Speech in the Empire
Silence; valuable speech; Danteās Divine Comedy; our world of public speech; advertising and propaganda; the āmarketplace of ideasā; Robert Frostās āThe Road Not Takenā; Frankfurter and Jackson in the flag salute case; Abraham Lincolnās letter to General Hooker.
ONE DAY WHEN I was a teenager I read about the monastic order of the Trappists and its rule of continual silence. As a highly voluble young person this seemed horrible to me, unimaginable really, and I said so to a friend and teacher, who suggested: āPerhaps a life of silence would teach us how pointless and empty almost everything we say actually is.ā This struck me powerfully at the time and lives in my mind still. Later in life I happened to spend several years as an active participant in the life of the Society of Friends, or Quakers, whose meetings for worship are almost entirely silent. The idea is that this shared silence is profoundly valuable, to be interrupted only when someone feels that they simply must speak. When someone does speak, what they say is to be given deep attention, of a kind made possible by the silence.
The practices of the Trappists depend upon and make real a sense of the deep value of silence itself, of a life without spoken words; those of the Quakers stress both the value of silence and the value of a certain kind of speechāspeech taking place against silence, speech made possible by silence. In both cases the silence is communal: people are together yet not speaking; they are sharing silence.

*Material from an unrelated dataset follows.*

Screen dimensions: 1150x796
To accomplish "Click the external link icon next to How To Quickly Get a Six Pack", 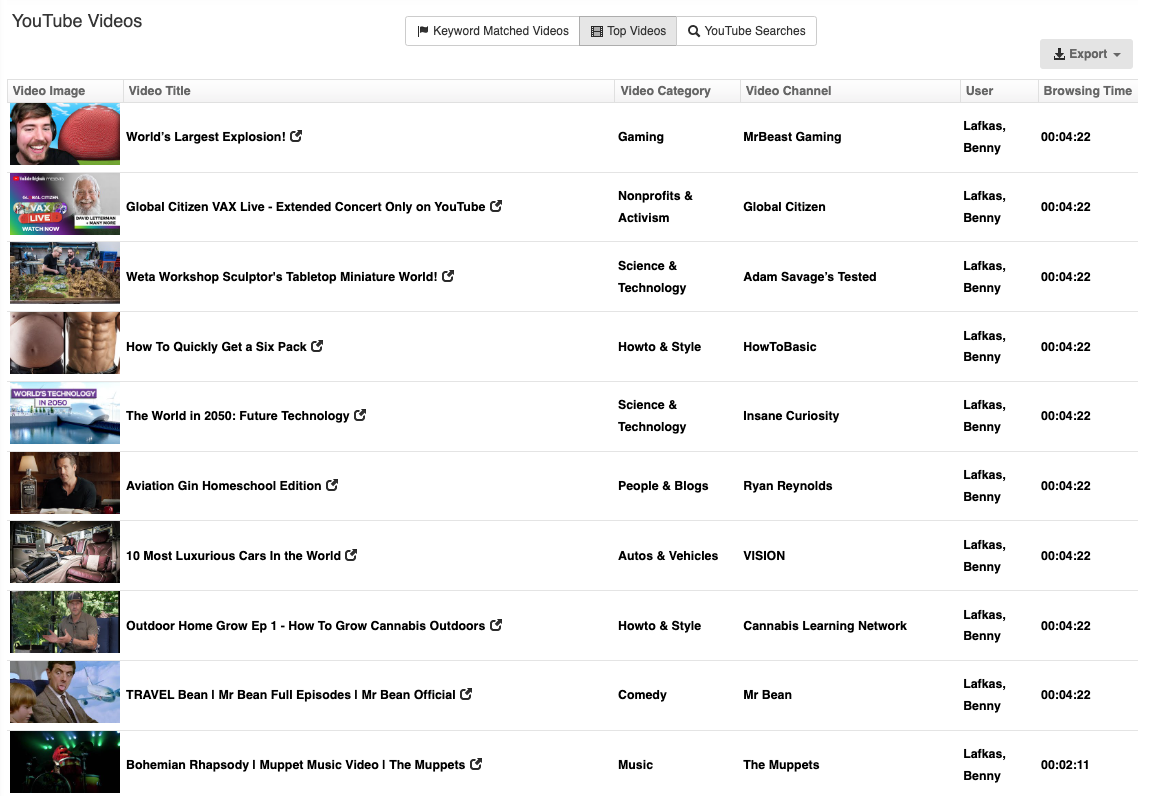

Though the practices of the Trappists and Quakers are in a sense at the edges of our social world, they invite us to think about silence and speechāabout the activity of speech and the silence against which it worksāin ways that may help us understand both the dangers and the opportunities that confront us whenever we speak or write.
SILENCE AND SPEECH
To begin with silence: in one sense silence is necessary to all meaningful expression. Think of the silence that precedes the concert in an orchestra hall, or the lesser silences, called rests, that make up an essential part of the music. In drama, too, silent pauses are part of the material of art, often full of significance that is expressible in no other way. Or recall how a poem looks, printed on the page, surrounded by an expanse of whiteāa sort of visual silence that makes the poem itself stand out where it can be seen and responded to. Much the same kind of spatial silence can be observed on museum walls where pictures are displayed, and we all know that some museums are simply too crowded to permit any picture to be seen, to be heard as it were. Silence is in fact necessary to any kind of speech, for without silence the words and phrases and syllables could not be distinguished from each other or from the noise that surrounds them; and silence is especially necessary to significant speechāspeech that makes a real claim upon oneās attention and promises to reward itāfor it is silence that makes attention possible and gives space for reflection.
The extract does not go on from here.